Ben & Jerry’s Co-Founder Goes to DC in Support of GMO Labeling
Ben & Jerry’s co-founder Jerry Greenfield joined members of Congress and pro-GE labeling advocacy groups on Capitol Hill today to protest a House bill that would deny Americans the right to know about genetically engineered (GE) ingredients in their food.
“I came to Washington to stand up for transparency in our nation’s food supply,” said Jerry Greenfield, co-founder of the iconic Vermont-based ice cream company, which supports labeling GE food. “I hope legislation that would keep consumers in the dark never sees the light of day, so states can continue to demand more information about their food.”
The bill, introduced by Rep. Mike Pompeo (R-Kan.), would block both the federal Food and Drug Administration and individual states from requiring labels on food that contains GE ingredients. It would also allow food companies to label GE food “natural.” The bill is supported by the Big Food industry’s main trade and lobbying arm, the Grocery Manufacturers Association.
Critics of the bill have dubbed it the DARK Act – the Deny Americans the Right to Know Act.
“When Big Food lobbyists lose in the court of public opinion they go to the halls of Congress,” said Colin O’Neil, director of government affairs at Center for Food Safety. “Food companies expect us to be loyal customers, but they seemingly go to any length to keep us in the dark. It is time we say enough is enough.”
Greenfield and the pro-labeling advocates delivered to lawmakers the names of more than half a million people who oppose Rep. Pompeo’s bill and urged them to support competing legislation introduced by Sen. Barbara Boxer (D-Calif.) and Rep. Peter DeFazio (D-Ore.) that would require a federal label on GE foods. Chef and Craft Restaurants’ owner Tom Colicchio helped collect more than 250,000 names through Food Policy Action’s website and CREDOMobilize.com.
“The overwhelming majority of Americans want GE foods to be labeled,” said Colicchio, a founding board member of Food Policy Action. “As a chef and father, I want to know what I’m serving my customers and kids, and the majority of Americans want honest information about the food on their tables. Food Policy Action will be scoring co-sponsorship of the Pompeo bill in our annual scorecard and urging the public to hold lawmakers accountable for it come November.”
“People want to know if their food has been genetically engineered or contains GE ingredients,” said Jason Rano, Environmental Working Group’s director of government affairs. “Unfortunately, some policymakers in Washington are on the wrong side of this issue, and 500,000 people are calling on them to reverse course.”

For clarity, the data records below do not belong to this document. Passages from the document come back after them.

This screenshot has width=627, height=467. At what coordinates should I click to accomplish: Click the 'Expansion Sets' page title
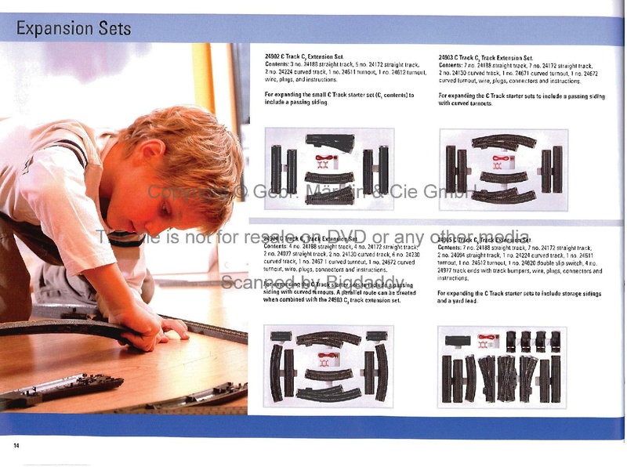click(74, 30)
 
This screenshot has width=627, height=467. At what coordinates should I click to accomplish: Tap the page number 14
click(15, 446)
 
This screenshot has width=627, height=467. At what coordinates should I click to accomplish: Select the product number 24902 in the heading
click(275, 58)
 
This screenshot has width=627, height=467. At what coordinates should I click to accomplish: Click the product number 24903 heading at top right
click(448, 58)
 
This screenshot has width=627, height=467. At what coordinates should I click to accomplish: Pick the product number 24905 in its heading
click(448, 240)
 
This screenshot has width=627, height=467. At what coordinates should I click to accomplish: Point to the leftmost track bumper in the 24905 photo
click(511, 341)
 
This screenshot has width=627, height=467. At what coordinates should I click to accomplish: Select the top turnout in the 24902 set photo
click(330, 143)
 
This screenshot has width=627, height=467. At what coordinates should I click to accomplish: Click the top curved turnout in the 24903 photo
click(504, 142)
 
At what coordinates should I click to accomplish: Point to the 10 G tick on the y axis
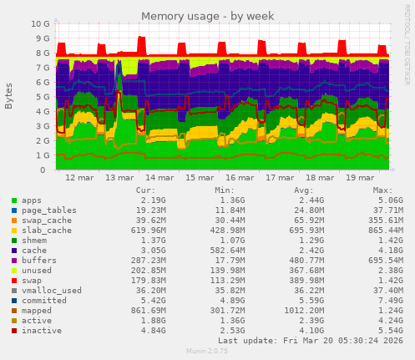[40, 24]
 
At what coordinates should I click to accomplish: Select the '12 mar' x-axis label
[79, 178]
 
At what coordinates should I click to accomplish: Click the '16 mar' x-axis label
[240, 178]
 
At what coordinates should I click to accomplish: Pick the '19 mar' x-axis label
[362, 178]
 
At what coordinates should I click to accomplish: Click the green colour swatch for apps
[14, 201]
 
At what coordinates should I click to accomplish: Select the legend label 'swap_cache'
[48, 220]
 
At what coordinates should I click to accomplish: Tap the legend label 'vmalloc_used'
[52, 290]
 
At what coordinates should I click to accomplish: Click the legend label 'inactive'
[43, 330]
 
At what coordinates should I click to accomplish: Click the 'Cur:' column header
[145, 190]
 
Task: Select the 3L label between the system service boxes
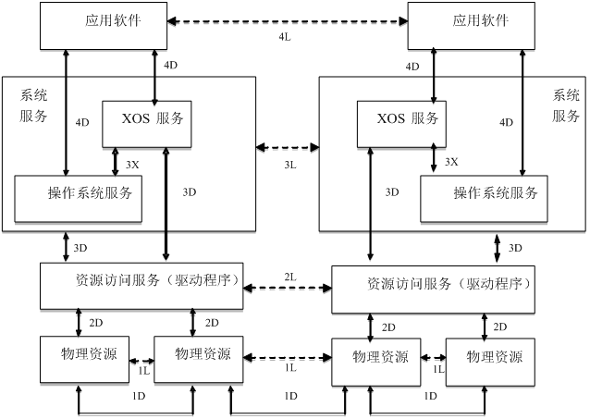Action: point(289,164)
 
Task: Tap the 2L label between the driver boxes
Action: point(289,277)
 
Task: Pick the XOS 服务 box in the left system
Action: point(154,122)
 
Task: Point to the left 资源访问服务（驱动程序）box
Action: point(141,285)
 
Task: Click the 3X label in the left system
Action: point(132,164)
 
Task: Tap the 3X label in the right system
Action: point(451,161)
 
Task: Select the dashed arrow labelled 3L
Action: point(288,146)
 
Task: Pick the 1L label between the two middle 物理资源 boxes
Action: point(289,367)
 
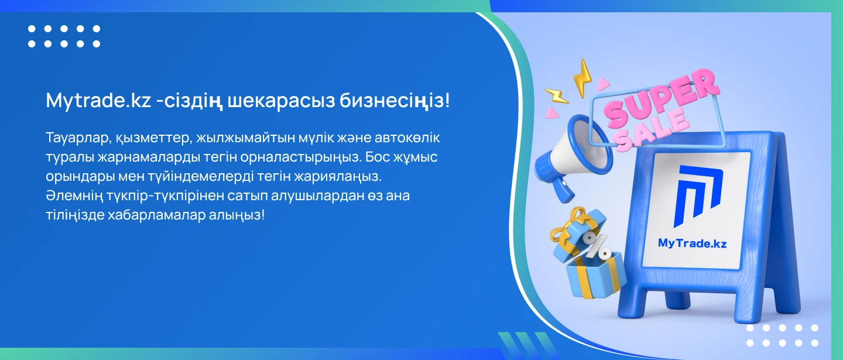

“Americans should be allowed to decide whether or not they purchase and consume foods containing genetically engineered ingredients—a right that folks around the world in more than 60 countries already have,” said Wenonah Hauter, executive director of Food & Water Watch. “But big corporations are fighting to keep GE foods under wraps—and keep consumers in the dark. Shame on the representatives that are complicit in this effort.”
Earlier this year, Vermont became the first state to enact a mandatory GE labeling law. Last year Connecticut and Maine both passed laws to mandate GE labeling, but they have yet to take effect. More than 70 bills and ballot initiatives were introduced in more than 30 other states in 2013 and 2014.
“GE labeling laws have been gaining widespread support across the country in the last two years,” said Violet Batcha, communications and social media manager for Just Label It. “The pressure is on the federal government to do what 93 percent of Americans want and label GE foods.”